Apareci entre um casal de dois irmãos bem mais velhos, já adolescentes com treze e catorze anos. O meu irmão começou a trabalhar com catorze anos e tirou um curso nocturno completando o actual 9º ano; relativamente à minha irmã acabou os estudos no 4º ano porque sabendo ler e escrever, era considerado suficiente para uma rapariga. Esta era a mentalidade da época. Depois também começou a trabalhar é claro que da minha infância não há memórias de brincadeiras ou relacionamentos com os meus irmãos. Meu pai tinha como habilitações escolares a 4ª classe e era uma pessoa bastante conservadora, com a mente fechada parou no tempo e não evoluiu como pessoa, e, com toda a sua tirania jamais aceitou discutir uma ideia, porque a única opinião que contava era a dele. Em relação à minha mãe a história é outra, mulher submissa ao seu marido, bastante aberta a novidades, ainda que, ao contrário dele era analfabeta. Contudo, por algum motivo que desconheço e só me ocorre a sua superprotecção, não era senhora de me deixar relacionar com meninos e meninas da minha idade. Então passava bastante tempo em casa ou no quintal já que morávamos numa casa com essa vantagem. Tinha muito poucos amigos pelo menos até à entrada na escola primária, apenas os vizinhos da casa ao lado. Ainda assim consegui a “proeza” de tomar uma refeição de detergente para lavagem de louça que me ofereceu uma viagem ao hospital para lavagem ao estômago, um pé partido quando tentei uma boleia de moto dum vizinho e a cabeça partida ao escorregar e bater na pedra do lavadouro. À parte destes incidentes fui uma criança saudável, apenas contraí papeira e sarampo. As lembranças que me ocorrem do seio familiar eram de violência doméstica, a sensação que perdura até hoje é da ausência do meu pai, que passava grande parte do tempo no local onde trabalhava. Noites e dias sem a sua presença e, quando a família estava reunida, surgia a violência do meu pai sobre a minha mãe ou o meu irmão, que me deixava num estado de revolta e ao mesmo tempo impotente para poder ajudar.

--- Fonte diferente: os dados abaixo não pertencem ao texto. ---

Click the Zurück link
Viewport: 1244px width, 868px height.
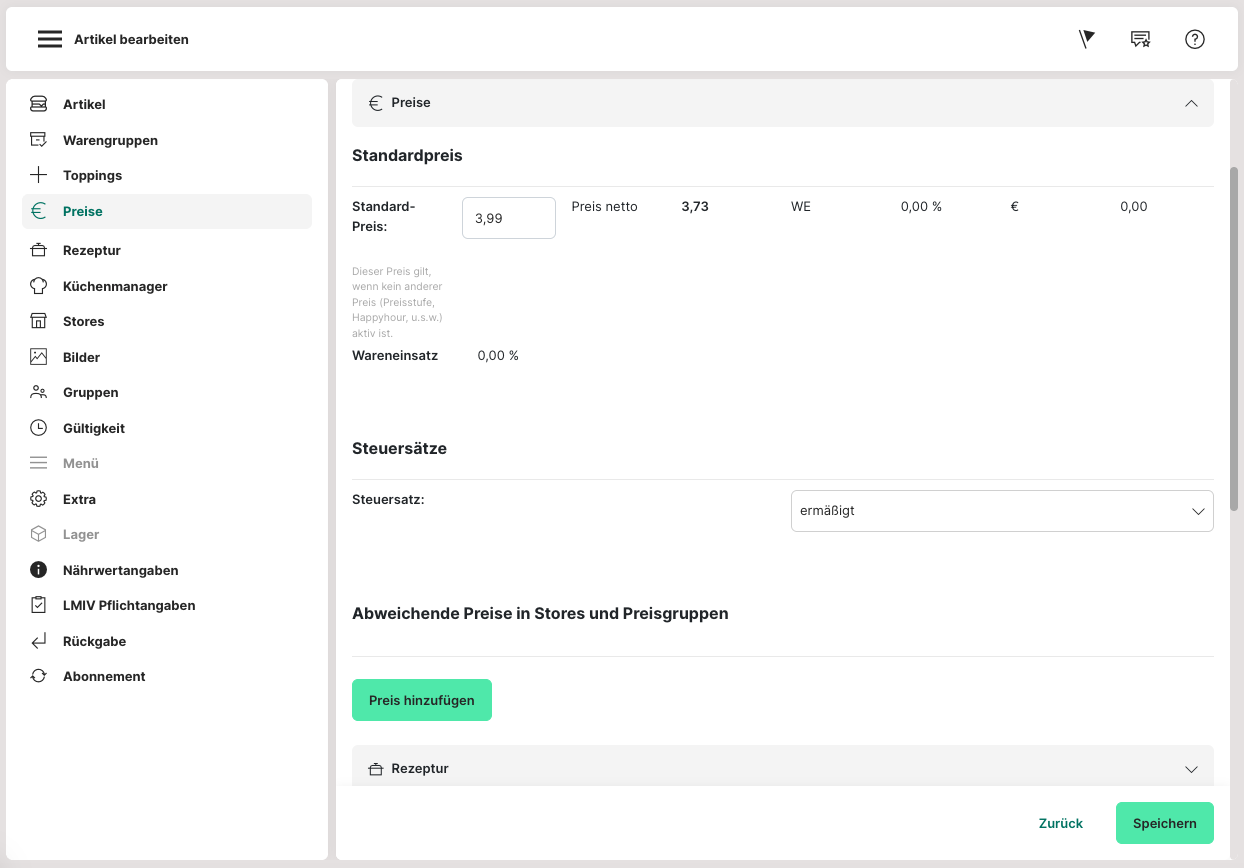point(1060,823)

Sempre me senti uma pessoa diferente, não gostava de rir porque o meu riso era diferente, nem falar porque o falar era diferente. Não suportava dias de festa, Natais, aniversários e outros porque a ideia de violência me surgia logo de seguida. Penso que foram estes factores que fizeram de mim uma criança dotada de uma timidez exagerada. Não posso portanto afirmar que tive uma infância feliz, posso sim dizer que nasci fora do tempo porque o meu tempo devia estar mais à frente. Se eu acreditasse em vidas paralelas diria que noutro “plano” foi tudo diferente. No entanto, como uma roseira que tem espinhos e uma flor bela, devo aos meus pais tudo o que me transmitiram e eu aprendi relativo a valores morais, boas práticas sociais e responsabilidade.